La filosofia è metafisica e lo è in un doppio senso. E’ un
discorso intorno alla physis, alla natura, all’essenza delle cose,
ma è metafisica anche perché va al di là dell’apparenza
meramente fisica della realtà. La metafisica ha un significato di
riflessione intorno all’essere delle cose, uno sguardo che va
oltre l’apparenza.
Dunque la filosofia è una domanda sulla creazione delle cose,
della realtà?
Là dove avrebbe potuto esservi il nulla e permanere il nulla, c’è
l’essere. Questo è un miracolo e la filosofia come io la intendo,
è contemplazione su tutte le cose. Il botanico che si occupa di un
albero, ha uno sguardo scientifico su quell’albero. Ma guardare l’albero
con l’occhio del pensiero vuol dire guardarlo nella sua
semplicità di albero, nel suo essere. Ciò che è importante è
vedere le cose così come sono, lasciarle libere di essere. In
questo la filosofia è sinonimo di amore; guardare le cose e
lasciare che esse siano è amarle, è sottrarsi alla logica
strumentale e capitalista che oggi domina il mondo, un atteggiamento
di modificazione e manipolazione dell’essere delle cose.
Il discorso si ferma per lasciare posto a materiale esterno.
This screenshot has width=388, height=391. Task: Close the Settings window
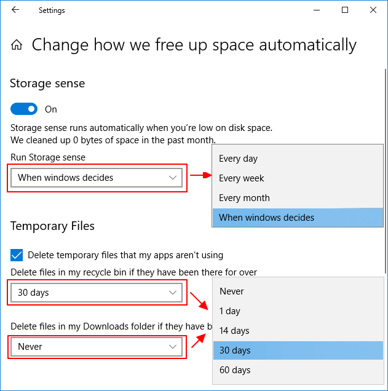(x=373, y=10)
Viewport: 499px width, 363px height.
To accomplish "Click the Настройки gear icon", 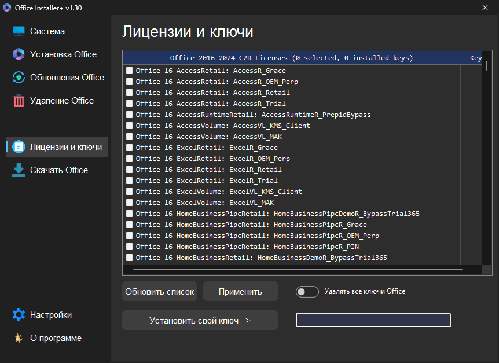I will pos(19,315).
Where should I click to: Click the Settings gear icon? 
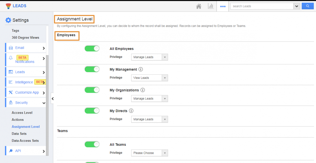[8, 20]
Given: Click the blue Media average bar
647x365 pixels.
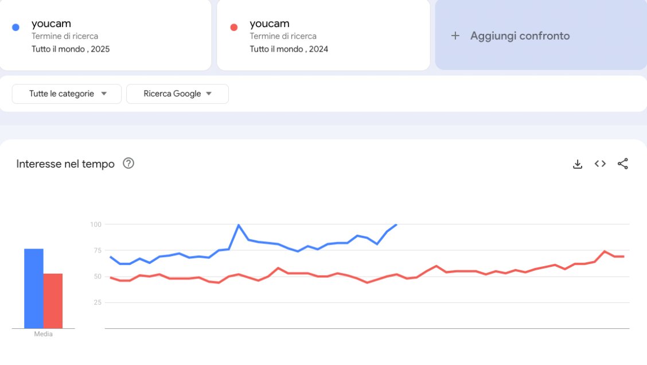Looking at the screenshot, I should (34, 289).
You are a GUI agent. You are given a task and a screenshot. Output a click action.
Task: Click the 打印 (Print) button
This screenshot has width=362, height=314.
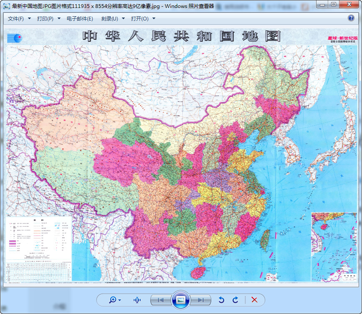45,18
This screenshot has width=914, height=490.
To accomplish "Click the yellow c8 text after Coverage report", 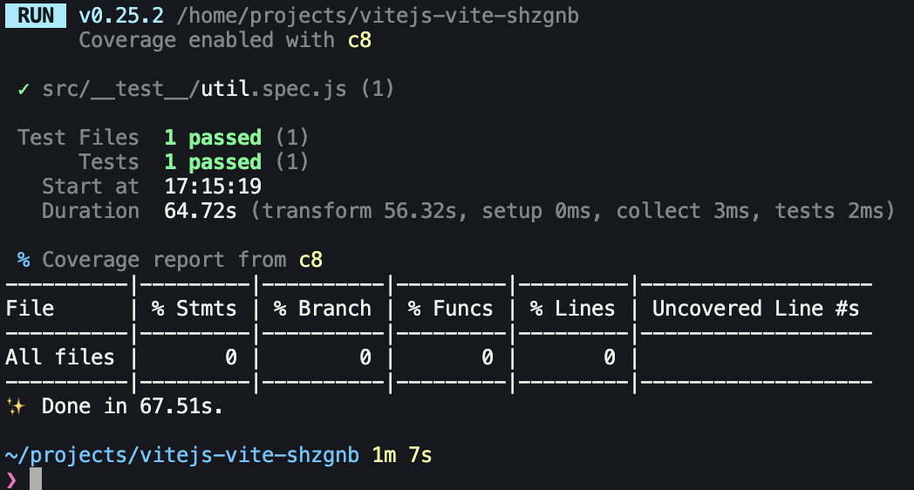I will tap(310, 260).
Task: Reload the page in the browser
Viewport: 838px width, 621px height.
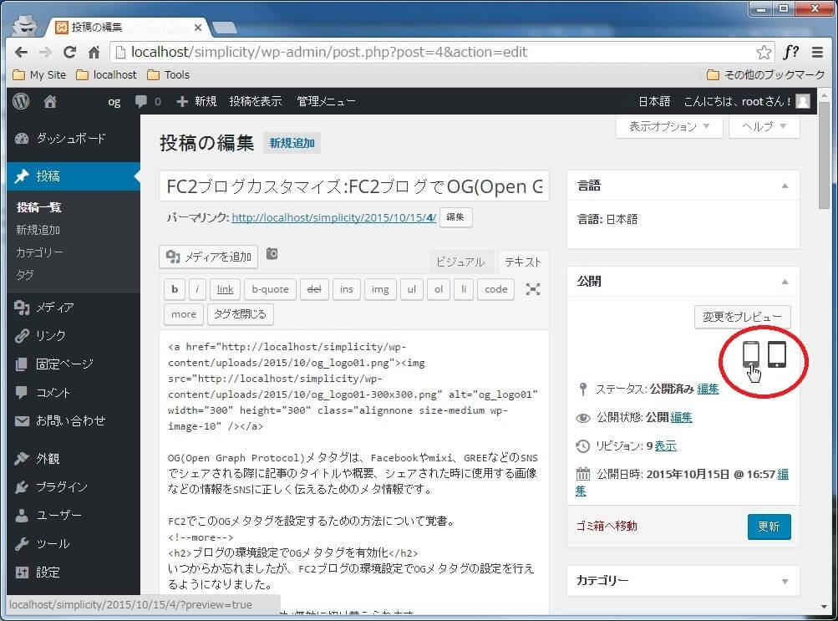Action: (x=70, y=52)
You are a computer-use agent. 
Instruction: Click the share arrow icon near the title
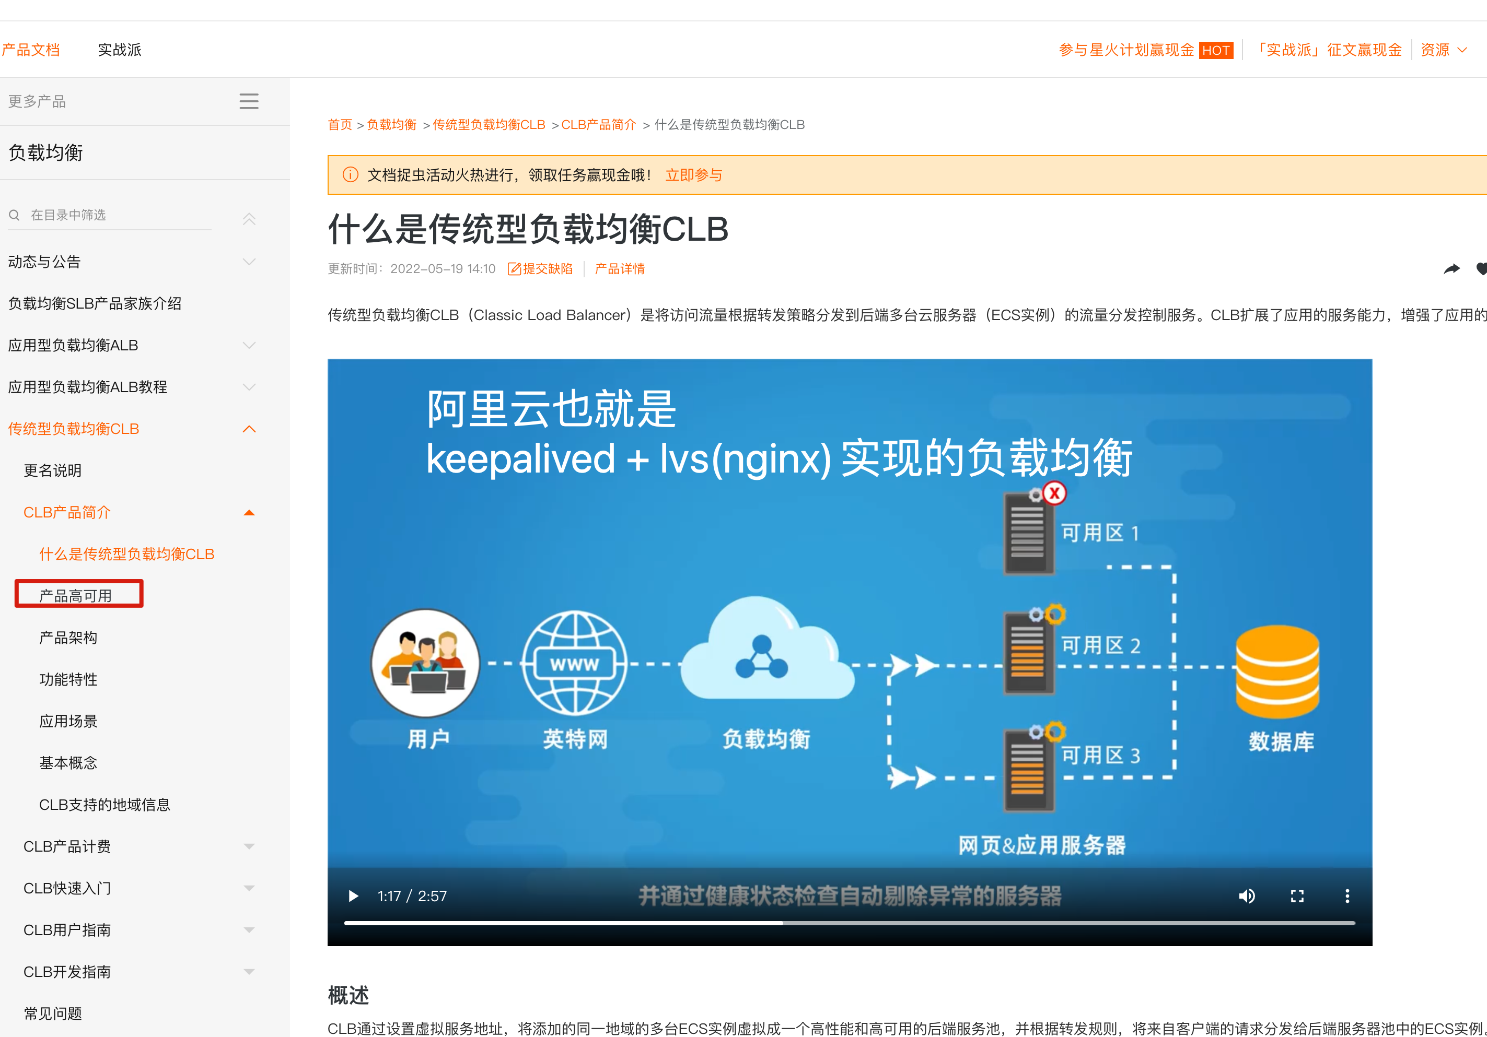[1452, 269]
Certamente il progresso porta in sé il bene e il male. Il progresso
ci ha liberato da tante preoccupazioni e però d’altra parte ci ha
regalato un mondo, quello della tecnica, che dimentica l’essere,
che manipola l’essere. Anche il sentimento dell’amore tende all’“avere”
e non all’“essere”: si ama per ricevere. Tutti i sentimenti
umani sono snaturati in questa organizzazione violenta della
realtà.
Lei insegna filosofia in un liceo; cosa fa la scuola in difesa
della filosofia?
Nulla. Nella scuola la filosofia è snaturata, distrutta. La
scuola è la tomba della filosofia, perché non vi si insegna il
senso della filosofia. Gli studenti imparano nozioni, imparano che
la filosofia è la madre di tutte le scienze, ma cosa sia davvero
non lo sanno. Inoltre nella scuola si producono grossi equivoci
filosofici, ad esempio le “idee” di Platone che sono concepite
come un universo alieno alla realtà.
Invece il mondo delle “idee” platoniche rappresenta quell’orizzonte
che noi dobbiamo avere sempre davanti, che riproduce il nostro
domandare intorno all’essenza delle cose. L’idea dell’albero
non è un’altra cosa rispetto all’albero, ma è l’albero nella
sua essenza. Certamente Platone si è servito del mito, ha usato
termini come “iperuraneo”, ma quello era il suo linguaggio. La
concezione platonica delle “idee” ha una sua importanza ancora
oggi, proprio perché l’uomo non si domanda più nulla: essa è
una rivalutazione dell’orizzonte del senso delle cose.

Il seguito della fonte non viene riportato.